Saved entries:

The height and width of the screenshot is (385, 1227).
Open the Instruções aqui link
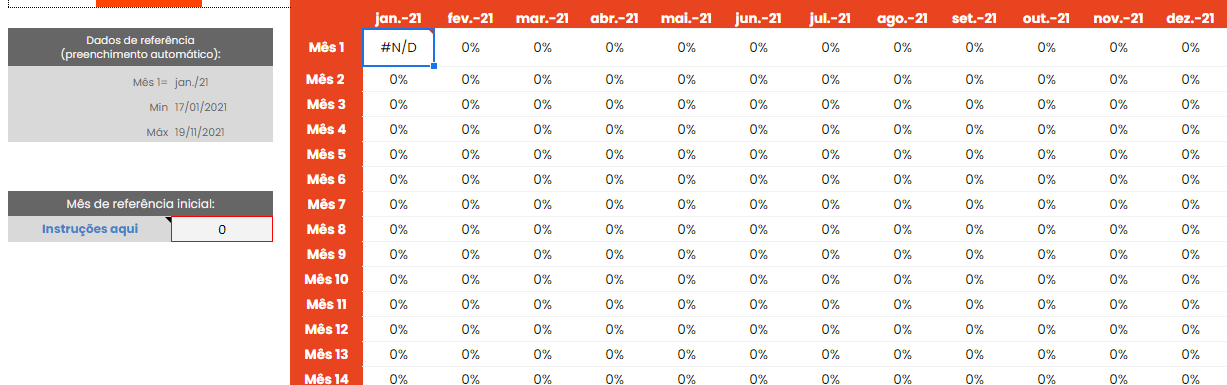[x=90, y=229]
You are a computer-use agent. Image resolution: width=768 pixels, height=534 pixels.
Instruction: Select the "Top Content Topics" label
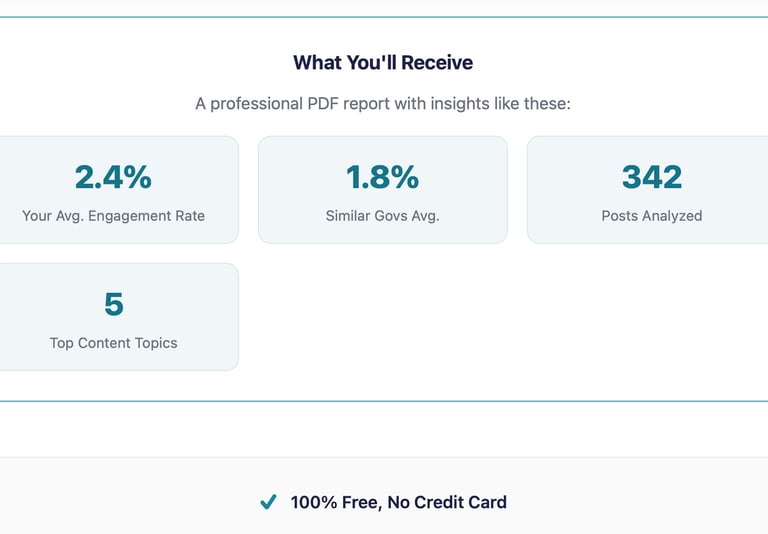[114, 342]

Task requirements: Only the lines from the one containing "You are a computer-use" through the last line of the records above should be repeated, exactly and without pictures.

Answer for the task:
You are a computer-use agent. Image resolution: width=768 pixels, height=534 pixels.
Instruction: Select the "Top Content Topics" label
[114, 342]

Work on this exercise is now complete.